The practice of filling interim vacancies, which occur when judges leave the bench before completing their full term (often because of retirement, resignation, or death), is one aspect of judicial selection that is particularly under-scrutinized. All states, even those that use judicial elections, appoint judges to fill these unoccupied seats. The seemingly small decision of who takes an interim seat can have significant long-term consequences for the composition of the judiciary given the major advantages incumbents enjoy in subsequent elections. When opposed on the ballot, incumbents tend to fare better than challengers, due in part to their name recognition, experience on the job, and greater success in fundraising. Of course, when incumbents run unopposed, they are guaranteed an extended tenure on the bench.
This analysis considers the long-term effects interim appointments have on the judiciary, especially in states that use elections for subsequent terms on the bench, and the frequency with which states use interim appointments in practice.
We analyzed information on sitting state supreme court justices’ paths to the bench in all 50 states, as of August 2016. We collected data identifying how each justice came to the bench, the reselection method used for any subsequent terms, and basic demographic information. For candidates who have participated in elections, we also collected information on whether they were opposed. Because we only included sitting justices, excluded from the data are former justices who were appointed and then didn’t seek a subsequent term or who lost their election.
Key findings include:
- In the 22 states that use contested elections to choose supreme court justices, nearly half of sitting justices –– 45.1 percent –– were initially appointed.

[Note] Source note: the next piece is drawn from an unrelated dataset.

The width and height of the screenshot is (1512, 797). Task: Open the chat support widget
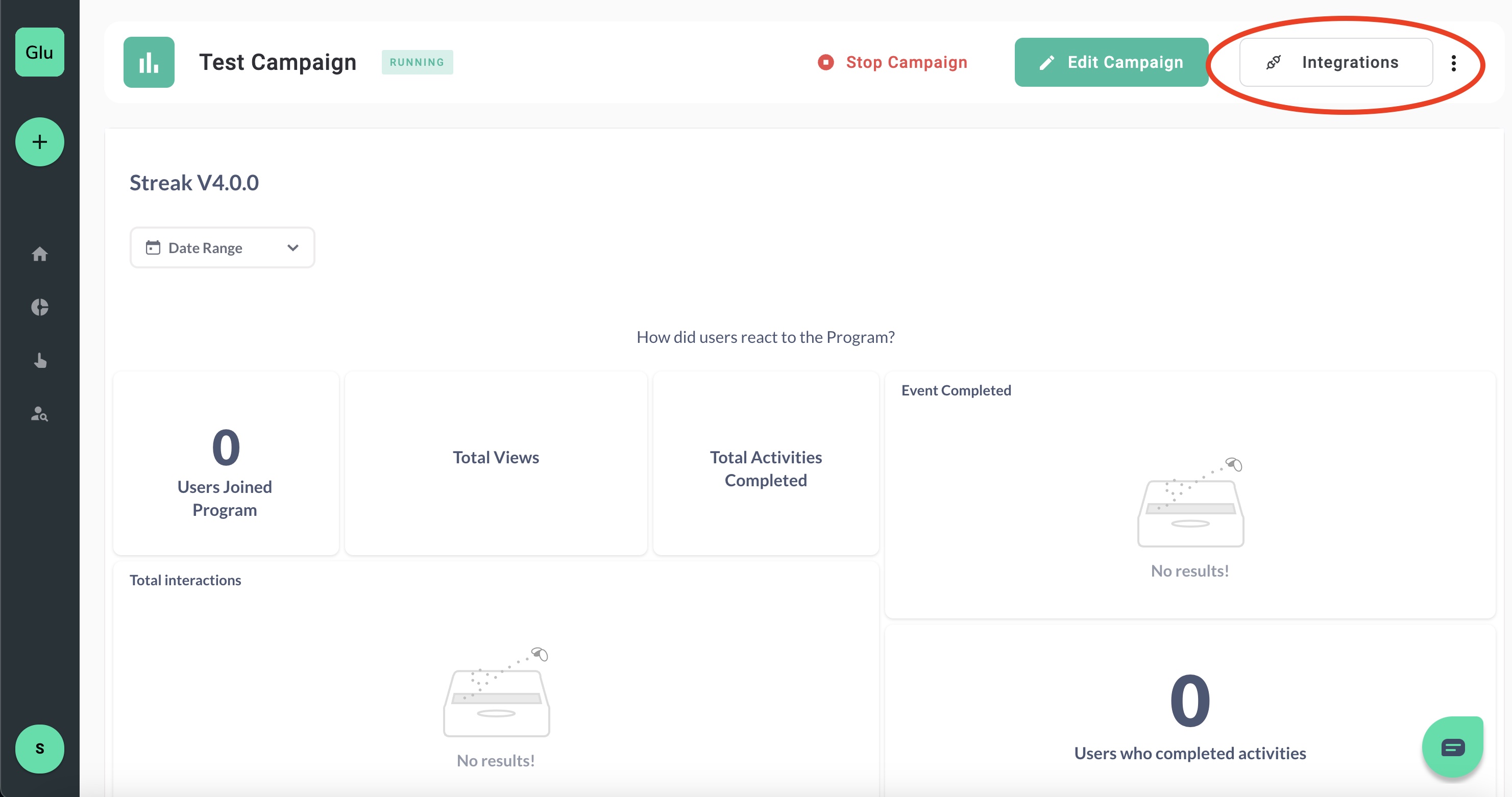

- In three election states –– Georgia, Minnesota, and North Dakota –– every sitting supreme court justice was initially appointed, while in three others –– Pennsylvania, Louisiana, and West Virginia –– no judge was initially appointed.
- Nationwide, including states that only use appointments, 73.9 percent of sitting justices were initially appointed, with the remaining 26.1 percent initially elected to the bench.
- In contested election states, over one-third of justices who were initially appointed were unopposed in their first election, and 29 percent have never been opposed.
Previous studies have examined interim selection on state supreme courts, most recently looking at data from contested election states from 1964–2004. Since 2000, however, the landscape of judicial selection has changed dramatically. The process has become more politicized and elections, when they occur, are more expensive. Updated data makes it possible to assess the pathways to the bench in this new electoral environment. This analysis also extends beyond past studies by including data on the reselection pathways for interim appointees, illustrating the long-term consequences interim appointments can have.
The data reveals a disconnect in many states between the formal system of judicial selection and practice. If a state chooses to elect judges in order to forward certain goals, such as public accountability or democratic input, the regular use of interim appointments raises questions about whether its system is, in fact, serving these purposes.
Additionally, the data reveals how crucial appointments are to nearly all states’ selection systems. States committed to selecting a high-quality and diverse bench should therefore focus on structuring their interim selection process to meet these goals.